Coupling kinetic theory approaches for pedestrian dynamics and disease contagion in a confined environment

TL;DR

This paper develops a coupled kinetic theory model to simulate pedestrian movement and disease spread in confined spaces, incorporating behavioral dynamics and contagion effects, with a novel numerical solution approach.

Contribution

It introduces a new coupled kinetic model combining crowd dynamics and contagion, using game theory for interactions and a non-iterative numerical algorithm.

Findings

Model effectively simulates contagion spread in a corridor scenario.

Coupled approach captures behavioral influences on disease transmission.
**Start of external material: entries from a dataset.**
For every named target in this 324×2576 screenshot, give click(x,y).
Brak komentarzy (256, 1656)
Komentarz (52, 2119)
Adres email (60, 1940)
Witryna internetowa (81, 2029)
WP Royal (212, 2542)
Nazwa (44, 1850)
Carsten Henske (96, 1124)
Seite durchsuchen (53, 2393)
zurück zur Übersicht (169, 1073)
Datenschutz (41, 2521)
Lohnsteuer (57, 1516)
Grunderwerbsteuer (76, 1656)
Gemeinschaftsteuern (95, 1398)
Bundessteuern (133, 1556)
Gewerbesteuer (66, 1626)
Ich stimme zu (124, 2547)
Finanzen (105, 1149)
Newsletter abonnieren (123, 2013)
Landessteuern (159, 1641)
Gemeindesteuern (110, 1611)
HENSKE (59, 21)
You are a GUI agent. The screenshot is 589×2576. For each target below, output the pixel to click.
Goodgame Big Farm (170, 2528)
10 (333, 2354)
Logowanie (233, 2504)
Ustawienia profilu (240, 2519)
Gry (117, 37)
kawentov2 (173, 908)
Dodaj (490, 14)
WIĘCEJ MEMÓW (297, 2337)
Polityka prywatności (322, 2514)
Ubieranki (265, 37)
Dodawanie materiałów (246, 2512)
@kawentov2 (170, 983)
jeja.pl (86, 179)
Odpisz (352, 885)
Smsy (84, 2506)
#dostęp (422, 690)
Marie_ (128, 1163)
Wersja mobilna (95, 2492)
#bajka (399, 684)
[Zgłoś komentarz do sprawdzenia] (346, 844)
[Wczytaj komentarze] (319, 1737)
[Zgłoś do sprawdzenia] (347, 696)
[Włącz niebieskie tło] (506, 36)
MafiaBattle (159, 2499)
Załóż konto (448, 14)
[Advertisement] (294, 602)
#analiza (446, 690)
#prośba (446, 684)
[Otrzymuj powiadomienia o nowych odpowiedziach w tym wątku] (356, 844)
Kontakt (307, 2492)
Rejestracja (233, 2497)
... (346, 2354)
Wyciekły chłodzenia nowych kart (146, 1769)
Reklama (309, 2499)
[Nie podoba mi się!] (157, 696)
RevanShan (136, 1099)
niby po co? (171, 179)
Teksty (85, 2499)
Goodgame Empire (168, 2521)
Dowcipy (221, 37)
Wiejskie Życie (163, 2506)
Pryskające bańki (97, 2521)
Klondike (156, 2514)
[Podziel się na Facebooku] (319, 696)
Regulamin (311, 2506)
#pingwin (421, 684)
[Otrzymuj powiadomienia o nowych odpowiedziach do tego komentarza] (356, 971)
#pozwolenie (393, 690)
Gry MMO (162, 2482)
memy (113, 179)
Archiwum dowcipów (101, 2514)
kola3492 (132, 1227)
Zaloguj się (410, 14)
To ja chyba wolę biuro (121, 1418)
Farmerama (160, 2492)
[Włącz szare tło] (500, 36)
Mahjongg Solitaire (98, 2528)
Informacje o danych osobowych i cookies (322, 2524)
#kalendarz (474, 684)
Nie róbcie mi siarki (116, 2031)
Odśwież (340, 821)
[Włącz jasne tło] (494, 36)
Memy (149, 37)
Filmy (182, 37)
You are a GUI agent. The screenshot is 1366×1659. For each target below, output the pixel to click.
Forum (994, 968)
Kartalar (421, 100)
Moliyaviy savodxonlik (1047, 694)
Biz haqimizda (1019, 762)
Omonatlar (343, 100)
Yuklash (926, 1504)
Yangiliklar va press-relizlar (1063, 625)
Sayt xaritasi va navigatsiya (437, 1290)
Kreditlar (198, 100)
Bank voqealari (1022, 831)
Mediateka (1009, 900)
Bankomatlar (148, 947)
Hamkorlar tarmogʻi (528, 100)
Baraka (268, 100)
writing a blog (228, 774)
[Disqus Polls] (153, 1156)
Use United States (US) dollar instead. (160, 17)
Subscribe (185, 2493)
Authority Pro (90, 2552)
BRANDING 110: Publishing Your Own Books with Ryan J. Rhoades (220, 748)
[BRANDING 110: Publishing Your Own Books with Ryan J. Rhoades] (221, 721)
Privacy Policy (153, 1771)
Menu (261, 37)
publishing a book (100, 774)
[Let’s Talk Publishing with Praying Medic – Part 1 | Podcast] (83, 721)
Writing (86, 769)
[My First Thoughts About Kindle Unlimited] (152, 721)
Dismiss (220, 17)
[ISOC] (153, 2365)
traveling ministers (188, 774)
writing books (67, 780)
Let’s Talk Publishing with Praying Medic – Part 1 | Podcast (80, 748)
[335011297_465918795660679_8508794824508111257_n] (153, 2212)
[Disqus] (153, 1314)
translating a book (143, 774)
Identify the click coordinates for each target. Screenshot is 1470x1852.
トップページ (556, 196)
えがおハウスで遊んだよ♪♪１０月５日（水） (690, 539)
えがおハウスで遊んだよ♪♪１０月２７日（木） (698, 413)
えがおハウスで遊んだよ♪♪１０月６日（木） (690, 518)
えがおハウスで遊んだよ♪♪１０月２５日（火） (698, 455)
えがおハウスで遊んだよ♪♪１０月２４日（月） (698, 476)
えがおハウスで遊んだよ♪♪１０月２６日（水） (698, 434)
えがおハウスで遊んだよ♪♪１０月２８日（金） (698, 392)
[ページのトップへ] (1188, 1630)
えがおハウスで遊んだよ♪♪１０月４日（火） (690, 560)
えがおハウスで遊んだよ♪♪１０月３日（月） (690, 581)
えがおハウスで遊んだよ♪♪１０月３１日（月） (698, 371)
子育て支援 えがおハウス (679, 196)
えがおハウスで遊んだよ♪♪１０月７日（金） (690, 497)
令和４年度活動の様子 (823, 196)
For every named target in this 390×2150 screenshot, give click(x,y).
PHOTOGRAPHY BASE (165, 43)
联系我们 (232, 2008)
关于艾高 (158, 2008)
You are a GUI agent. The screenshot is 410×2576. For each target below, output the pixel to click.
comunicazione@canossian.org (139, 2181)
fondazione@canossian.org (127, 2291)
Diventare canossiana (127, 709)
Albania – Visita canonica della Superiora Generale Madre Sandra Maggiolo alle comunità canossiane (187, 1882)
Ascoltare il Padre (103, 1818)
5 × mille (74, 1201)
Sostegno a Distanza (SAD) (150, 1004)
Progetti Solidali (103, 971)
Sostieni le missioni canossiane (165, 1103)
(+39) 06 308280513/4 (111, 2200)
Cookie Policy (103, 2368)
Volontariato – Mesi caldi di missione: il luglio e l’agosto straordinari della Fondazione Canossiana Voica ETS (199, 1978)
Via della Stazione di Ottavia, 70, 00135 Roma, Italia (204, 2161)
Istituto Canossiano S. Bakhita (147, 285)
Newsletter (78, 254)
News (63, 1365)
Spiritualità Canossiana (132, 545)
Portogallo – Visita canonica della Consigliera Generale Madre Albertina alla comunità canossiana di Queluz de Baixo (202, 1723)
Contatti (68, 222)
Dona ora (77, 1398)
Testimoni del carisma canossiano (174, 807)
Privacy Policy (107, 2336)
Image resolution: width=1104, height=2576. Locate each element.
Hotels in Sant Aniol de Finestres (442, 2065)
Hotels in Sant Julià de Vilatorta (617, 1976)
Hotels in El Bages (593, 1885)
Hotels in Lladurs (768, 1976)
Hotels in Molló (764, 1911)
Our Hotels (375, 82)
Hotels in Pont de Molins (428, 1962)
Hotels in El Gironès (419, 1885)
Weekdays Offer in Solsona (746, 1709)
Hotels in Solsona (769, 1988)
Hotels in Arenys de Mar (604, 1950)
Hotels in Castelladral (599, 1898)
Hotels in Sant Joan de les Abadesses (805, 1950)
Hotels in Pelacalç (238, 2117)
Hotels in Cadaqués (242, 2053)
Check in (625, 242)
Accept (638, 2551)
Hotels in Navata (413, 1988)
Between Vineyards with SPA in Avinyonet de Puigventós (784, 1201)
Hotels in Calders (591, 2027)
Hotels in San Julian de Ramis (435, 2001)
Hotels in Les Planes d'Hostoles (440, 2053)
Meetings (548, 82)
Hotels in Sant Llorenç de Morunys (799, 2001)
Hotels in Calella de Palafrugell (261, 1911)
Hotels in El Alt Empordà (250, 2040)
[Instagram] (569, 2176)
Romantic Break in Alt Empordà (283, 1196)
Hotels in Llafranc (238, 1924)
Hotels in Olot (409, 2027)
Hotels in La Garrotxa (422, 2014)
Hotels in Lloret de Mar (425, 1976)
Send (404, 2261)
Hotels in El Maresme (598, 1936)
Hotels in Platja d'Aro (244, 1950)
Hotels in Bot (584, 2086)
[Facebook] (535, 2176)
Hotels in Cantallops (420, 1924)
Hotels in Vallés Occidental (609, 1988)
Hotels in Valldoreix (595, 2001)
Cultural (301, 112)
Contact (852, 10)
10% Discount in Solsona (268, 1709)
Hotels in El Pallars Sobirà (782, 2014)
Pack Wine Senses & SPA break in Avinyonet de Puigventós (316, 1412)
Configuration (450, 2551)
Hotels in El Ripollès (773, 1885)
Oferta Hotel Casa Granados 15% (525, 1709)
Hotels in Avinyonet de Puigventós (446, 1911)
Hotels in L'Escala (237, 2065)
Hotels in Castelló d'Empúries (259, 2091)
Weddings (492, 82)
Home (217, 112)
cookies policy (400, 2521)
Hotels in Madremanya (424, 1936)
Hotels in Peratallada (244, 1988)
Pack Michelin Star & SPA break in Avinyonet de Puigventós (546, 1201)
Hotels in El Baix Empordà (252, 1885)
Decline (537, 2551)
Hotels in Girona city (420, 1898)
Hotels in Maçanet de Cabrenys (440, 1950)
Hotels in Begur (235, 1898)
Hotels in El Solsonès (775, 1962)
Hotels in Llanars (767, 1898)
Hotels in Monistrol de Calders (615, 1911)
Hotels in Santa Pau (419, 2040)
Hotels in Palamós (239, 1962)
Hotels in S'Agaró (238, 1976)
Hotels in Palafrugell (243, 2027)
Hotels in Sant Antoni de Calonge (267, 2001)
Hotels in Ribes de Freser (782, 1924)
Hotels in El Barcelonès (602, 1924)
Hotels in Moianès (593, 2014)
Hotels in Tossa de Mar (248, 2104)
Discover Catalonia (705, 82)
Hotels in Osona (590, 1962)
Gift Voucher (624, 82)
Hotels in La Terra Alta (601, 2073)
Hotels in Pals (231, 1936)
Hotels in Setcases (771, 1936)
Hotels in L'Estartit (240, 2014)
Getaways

Numerical method efficiently solves the coupled system without subiterations.

Abstract

The goal of this work is to study an infectious disease spreading in a medium size population occupying a confined environment. For this purpose, we consider a kinetic theory approach to model crowd dynamics in bounded domains and couple it to a kinetic equation to model contagion. The interactions of a person with other pedestrians and the environment are modeled by using tools of game theory. The pedestrian dynamics model allows to weight between two competing behaviors: the search for less congested areas and the tendency to follow the stream unconsciously in a panic situation. Each person in the system has a contagion level that is affected by their neighborhood. For the numerical solution of the coupled problem, we propose a numerical algorithm that at every time step solves one crowd dynamics problem and one contagion problem, i.e. with no subiterations between the two. We test our coupled model on a problem involving a small crowd walking through a corridor.